• TO DO
Write out, from the entries below, exactly the lines that run between the lines holding "Task: Click the 设定 tab" and "This screenshot has width=720, height=573.", inclusive, and stop there.

• MATERIALS PROVIDED

· · · ·

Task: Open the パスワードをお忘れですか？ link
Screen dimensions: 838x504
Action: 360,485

· · · ·

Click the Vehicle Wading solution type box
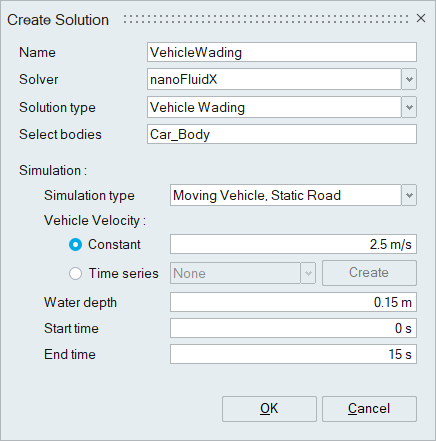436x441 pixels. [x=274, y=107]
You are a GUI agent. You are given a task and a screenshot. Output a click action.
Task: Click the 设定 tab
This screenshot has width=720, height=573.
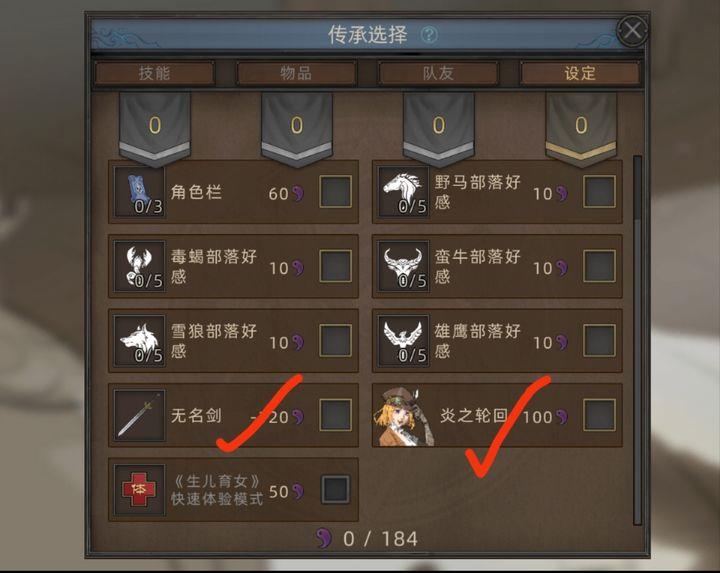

· · · ·

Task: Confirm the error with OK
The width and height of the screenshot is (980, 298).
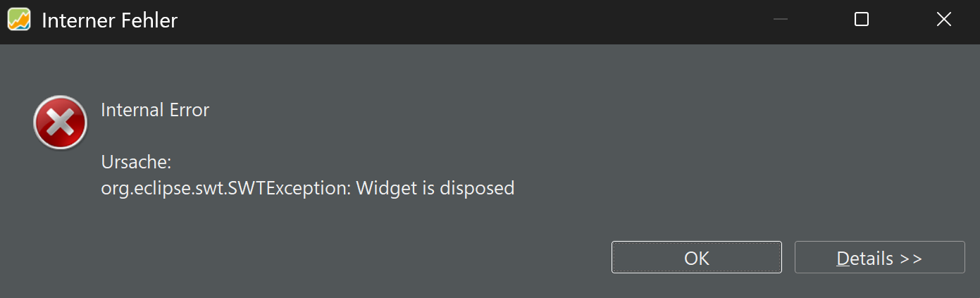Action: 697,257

· · · ·

• SOLVED EXERCISE
Task: Click the 设定 tab
This screenshot has width=720, height=573.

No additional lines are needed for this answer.